Amazon CEO Jeff Bezos, who just finalized his divorce from MacKenzie in one of the most expensive settlements in history, shocked investors recently when he said that his company likely will go bankrupt in the future.
According to USA Today, Bezos is dumping roughly $1 billion of Amazon stock (AMZN) every year and has also been reinvesting his money in a small tech company that he believes has potential.
Bezos dropped the bombshell at a recent all-hands meeting in Seattle when an employee asked about the Amazon's future.
"Amazon is not too big to fail,” Bezos said, in a recording of the meeting obtained by CNBC. "In fact, I predict one day Amazon will fail. Amazon will go bankrupt. If you look at large companies, their lifespans tend to be 30-plus years, not a hundred-plus years."
Bezos' comments come amid news that at least 11 major retailers have filed for bankruptcy this year alone. Hundreds of stores are poised to shutter in the coming weeks, leaving thousands without jobs.
Amazon has been at the helm of the world’s retail trade landscape since 1994 but what prompted Bezos' doom-and-gloom predictions remains unclear. Last year the company lost $250 billion in market value over the course of eight weeks.
Boss Hunting noted that Bezos has made similar remarks in the past.

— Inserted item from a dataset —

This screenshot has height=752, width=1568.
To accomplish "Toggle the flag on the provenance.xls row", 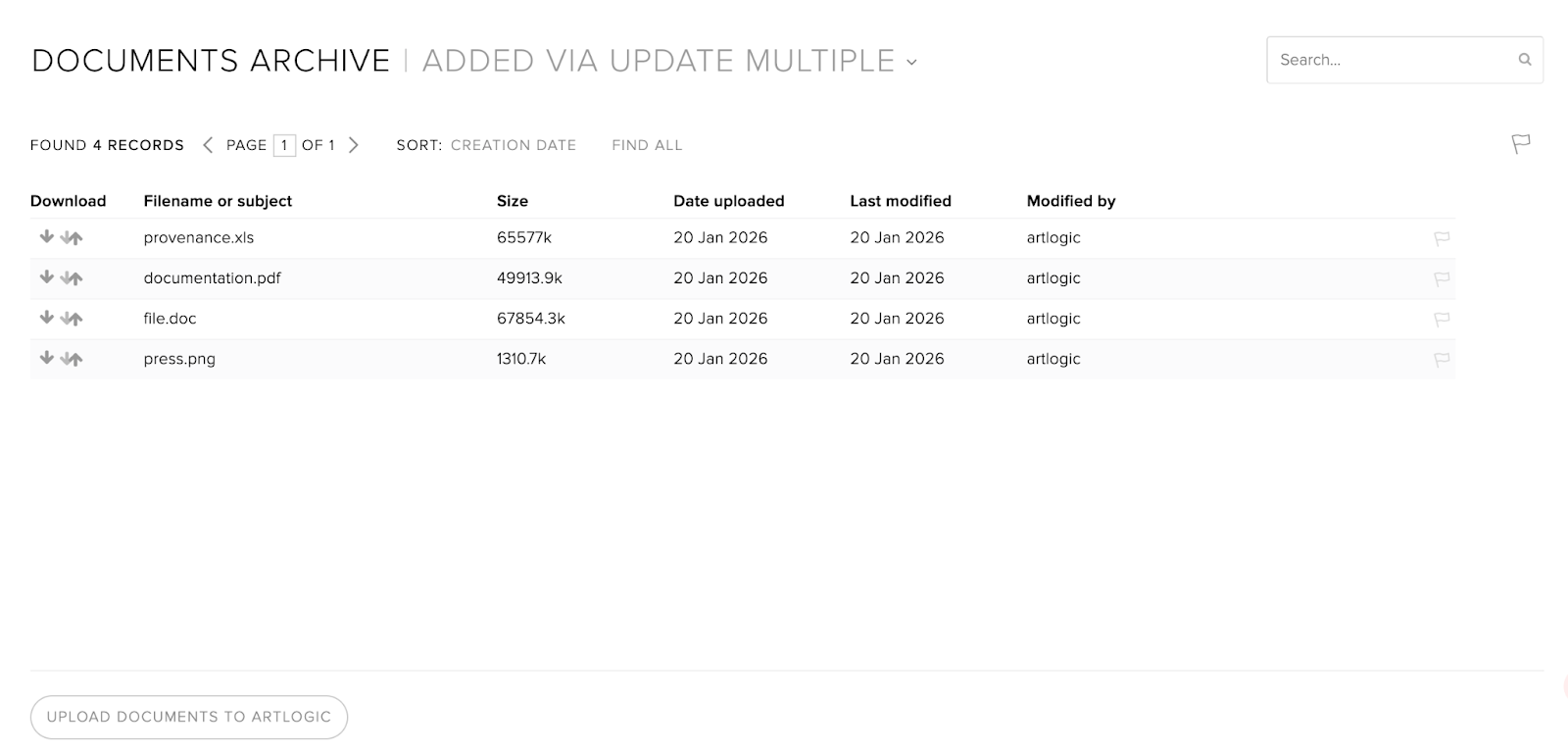I will click(x=1442, y=238).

"Companies have short lifespans… and Amazon will be disrupted one day. I don’t worry about it because I know it’s inevitable. Companies come and go, and the companies that are the shiniest and most important of any era – you wait a few decades and they’re gone," he said in 2013 on "60 Minutes."
Bezos’ latest comments come at a time when Amazon is seeing unprecedented success. Over the last decade its stock price has more than quadrupled and its workforce has increased to over 600,000 employees, CNBC noted. However, Bezos remained steadfast in his belief that all good things will eventually come to an end.
He did offer his employees advice on how Amazon could delay its eventual demise — by choosing to "obsess over customers" first and foremost.
"If we start to focus on ourselves, instead of focusing on our customers, that will be the beginning of the end," he said, according to CNBC. "We have to try and delay that day for as long as possible."